What you are asked to do:
In the lines below, swap every occurrence of "Screen dimensions" for "Display size" and leave everything else unchanged.

▼▼▼

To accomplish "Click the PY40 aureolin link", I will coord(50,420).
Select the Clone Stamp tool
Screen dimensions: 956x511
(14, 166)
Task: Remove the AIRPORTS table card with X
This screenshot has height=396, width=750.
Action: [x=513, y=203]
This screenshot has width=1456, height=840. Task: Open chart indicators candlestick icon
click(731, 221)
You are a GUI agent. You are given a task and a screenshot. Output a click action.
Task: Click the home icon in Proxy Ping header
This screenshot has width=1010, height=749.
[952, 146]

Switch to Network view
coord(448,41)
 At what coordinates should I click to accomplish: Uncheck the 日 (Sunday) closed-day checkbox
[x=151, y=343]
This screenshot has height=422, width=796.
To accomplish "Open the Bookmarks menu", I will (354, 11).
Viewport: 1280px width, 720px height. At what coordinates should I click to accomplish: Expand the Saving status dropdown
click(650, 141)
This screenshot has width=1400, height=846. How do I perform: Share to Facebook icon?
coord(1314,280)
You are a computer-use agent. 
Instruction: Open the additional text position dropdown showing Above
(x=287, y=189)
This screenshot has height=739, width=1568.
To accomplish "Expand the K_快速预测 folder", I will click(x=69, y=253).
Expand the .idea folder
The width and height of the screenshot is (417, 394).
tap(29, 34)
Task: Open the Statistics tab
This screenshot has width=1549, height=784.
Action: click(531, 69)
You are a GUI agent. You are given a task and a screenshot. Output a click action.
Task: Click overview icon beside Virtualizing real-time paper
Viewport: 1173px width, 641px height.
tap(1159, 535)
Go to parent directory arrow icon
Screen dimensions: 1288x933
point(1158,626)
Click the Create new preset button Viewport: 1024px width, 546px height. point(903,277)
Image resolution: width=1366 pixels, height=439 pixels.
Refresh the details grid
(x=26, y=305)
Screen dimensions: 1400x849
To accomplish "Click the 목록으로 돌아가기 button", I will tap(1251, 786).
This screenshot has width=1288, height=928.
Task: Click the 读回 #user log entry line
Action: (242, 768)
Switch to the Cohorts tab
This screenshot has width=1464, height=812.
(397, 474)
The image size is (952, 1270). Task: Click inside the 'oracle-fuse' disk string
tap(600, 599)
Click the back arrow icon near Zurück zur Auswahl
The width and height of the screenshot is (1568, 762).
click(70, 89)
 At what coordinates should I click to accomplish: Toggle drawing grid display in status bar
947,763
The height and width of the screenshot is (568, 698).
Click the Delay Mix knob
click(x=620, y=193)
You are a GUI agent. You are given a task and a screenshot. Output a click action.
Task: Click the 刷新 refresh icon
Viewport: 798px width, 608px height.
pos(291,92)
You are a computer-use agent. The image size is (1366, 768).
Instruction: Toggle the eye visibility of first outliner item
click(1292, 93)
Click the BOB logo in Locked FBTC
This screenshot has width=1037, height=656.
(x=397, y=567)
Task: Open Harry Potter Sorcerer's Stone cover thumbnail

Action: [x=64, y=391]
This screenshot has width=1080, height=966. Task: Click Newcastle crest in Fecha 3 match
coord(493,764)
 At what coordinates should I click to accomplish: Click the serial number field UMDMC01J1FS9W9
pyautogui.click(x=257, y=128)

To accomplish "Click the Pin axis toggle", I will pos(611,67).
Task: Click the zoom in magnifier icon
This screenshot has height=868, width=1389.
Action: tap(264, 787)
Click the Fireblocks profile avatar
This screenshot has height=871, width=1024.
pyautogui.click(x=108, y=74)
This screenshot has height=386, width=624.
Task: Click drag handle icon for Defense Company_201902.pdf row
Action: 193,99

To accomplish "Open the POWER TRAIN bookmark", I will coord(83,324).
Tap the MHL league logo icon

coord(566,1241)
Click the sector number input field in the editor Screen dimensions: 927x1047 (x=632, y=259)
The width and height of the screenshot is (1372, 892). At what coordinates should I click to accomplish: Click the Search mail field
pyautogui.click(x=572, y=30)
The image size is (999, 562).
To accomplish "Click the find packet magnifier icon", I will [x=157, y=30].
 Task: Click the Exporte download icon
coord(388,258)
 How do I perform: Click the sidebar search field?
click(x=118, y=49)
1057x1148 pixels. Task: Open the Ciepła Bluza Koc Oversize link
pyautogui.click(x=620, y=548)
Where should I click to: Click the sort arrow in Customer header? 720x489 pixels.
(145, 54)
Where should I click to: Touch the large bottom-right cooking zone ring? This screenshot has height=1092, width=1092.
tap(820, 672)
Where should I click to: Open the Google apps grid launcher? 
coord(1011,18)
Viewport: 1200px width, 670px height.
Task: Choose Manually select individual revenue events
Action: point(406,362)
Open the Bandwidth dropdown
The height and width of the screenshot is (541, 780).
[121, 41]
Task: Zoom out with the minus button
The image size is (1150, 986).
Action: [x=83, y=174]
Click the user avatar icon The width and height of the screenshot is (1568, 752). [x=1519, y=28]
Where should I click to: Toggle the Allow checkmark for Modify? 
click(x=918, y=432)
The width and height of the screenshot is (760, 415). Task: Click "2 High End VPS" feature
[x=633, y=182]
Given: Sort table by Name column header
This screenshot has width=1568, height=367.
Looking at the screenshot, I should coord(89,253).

▲▲▲

Reply:
To accomplish "Click the PY40 aureolin link", I will coord(50,420).
Select the Clone Stamp tool
Display size: 956x511
(14, 166)
Task: Remove the AIRPORTS table card with X
This screenshot has height=396, width=750.
Action: [x=513, y=203]
This screenshot has width=1456, height=840. Task: Open chart indicators candlestick icon
click(731, 221)
You are a GUI agent. You are given a task and a screenshot. Output a click action.
Task: Click the home icon in Proxy Ping header
This screenshot has width=1010, height=749.
[952, 146]

Switch to Network view
coord(448,41)
 At what coordinates should I click to accomplish: Uncheck the 日 (Sunday) closed-day checkbox
[x=151, y=343]
This screenshot has height=422, width=796.
To accomplish "Open the Bookmarks menu", I will (354, 11).
Viewport: 1280px width, 720px height. At what coordinates should I click to accomplish: Expand the Saving status dropdown
click(650, 141)
This screenshot has width=1400, height=846. How do I perform: Share to Facebook icon?
coord(1314,280)
You are a computer-use agent. 
Instruction: Open the additional text position dropdown showing Above
(x=287, y=189)
This screenshot has height=739, width=1568.
To accomplish "Expand the K_快速预测 folder", I will click(x=69, y=253).
Expand the .idea folder
The width and height of the screenshot is (417, 394).
tap(29, 34)
Task: Open the Statistics tab
This screenshot has width=1549, height=784.
Action: click(531, 69)
You are a GUI agent. You are given a task and a screenshot. Output a click action.
Task: Click overview icon beside Virtualizing real-time paper
Viewport: 1173px width, 641px height.
tap(1159, 535)
Go to parent directory arrow icon
Display size: 1288x933
point(1158,626)
Click the Create new preset button Viewport: 1024px width, 546px height. point(903,277)
Image resolution: width=1366 pixels, height=439 pixels.
Refresh the details grid
(x=26, y=305)
Display size: 1400x849
To accomplish "Click the 목록으로 돌아가기 button", I will tap(1251, 786).
This screenshot has width=1288, height=928.
Task: Click the 读回 #user log entry line
Action: (242, 768)
Switch to the Cohorts tab
This screenshot has width=1464, height=812.
(397, 474)
The image size is (952, 1270). Task: Click inside the 'oracle-fuse' disk string
tap(600, 599)
Click the back arrow icon near Zurück zur Auswahl
The width and height of the screenshot is (1568, 762).
click(70, 89)
 At what coordinates should I click to accomplish: Toggle drawing grid display in status bar
947,763
The height and width of the screenshot is (568, 698).
Click the Delay Mix knob
click(x=620, y=193)
You are a GUI agent. You are given a task and a screenshot. Output a click action.
Task: Click the 刷新 refresh icon
Viewport: 798px width, 608px height.
pos(291,92)
You are a computer-use agent. The image size is (1366, 768).
Instruction: Toggle the eye visibility of first outliner item
click(1292, 93)
Click the BOB logo in Locked FBTC
This screenshot has width=1037, height=656.
(x=397, y=567)
Task: Open Harry Potter Sorcerer's Stone cover thumbnail

Action: [x=64, y=391]
This screenshot has width=1080, height=966. Task: Click Newcastle crest in Fecha 3 match
coord(493,764)
 At what coordinates should I click to accomplish: Click the serial number field UMDMC01J1FS9W9
pyautogui.click(x=257, y=128)

To accomplish "Click the Pin axis toggle", I will pos(611,67).
Task: Click the zoom in magnifier icon
This screenshot has height=868, width=1389.
Action: tap(264, 787)
Click the Fireblocks profile avatar
This screenshot has height=871, width=1024.
pyautogui.click(x=108, y=74)
This screenshot has height=386, width=624.
Task: Click drag handle icon for Defense Company_201902.pdf row
Action: 193,99

To accomplish "Open the POWER TRAIN bookmark", I will coord(83,324).
Tap the MHL league logo icon

coord(566,1241)
Click the sector number input field in the editor Display size: 927x1047 (x=632, y=259)
The width and height of the screenshot is (1372, 892). At what coordinates should I click to accomplish: Click the Search mail field
pyautogui.click(x=572, y=30)
The image size is (999, 562).
To accomplish "Click the find packet magnifier icon", I will [x=157, y=30].
 Task: Click the Exporte download icon
coord(388,258)
 How do I perform: Click the sidebar search field?
click(x=118, y=49)
1057x1148 pixels. Task: Open the Ciepła Bluza Koc Oversize link
pyautogui.click(x=620, y=548)
Where should I click to: Click the sort arrow in Customer header? 720x489 pixels.
(145, 54)
Where should I click to: Touch the large bottom-right cooking zone ring? This screenshot has height=1092, width=1092.
tap(820, 672)
Where should I click to: Open the Google apps grid launcher? 
coord(1011,18)
Viewport: 1200px width, 670px height.
Task: Choose Manually select individual revenue events
Action: point(406,362)
Open the Bandwidth dropdown
The height and width of the screenshot is (541, 780).
[121, 41]
Task: Zoom out with the minus button
The image size is (1150, 986).
Action: [x=83, y=174]
Click the user avatar icon The width and height of the screenshot is (1568, 752). [x=1519, y=28]
Where should I click to: Toggle the Allow checkmark for Modify? 
click(x=918, y=432)
The width and height of the screenshot is (760, 415). Task: Click "2 High End VPS" feature
[x=633, y=182]
Given: Sort table by Name column header
This screenshot has width=1568, height=367.
Looking at the screenshot, I should coord(89,253).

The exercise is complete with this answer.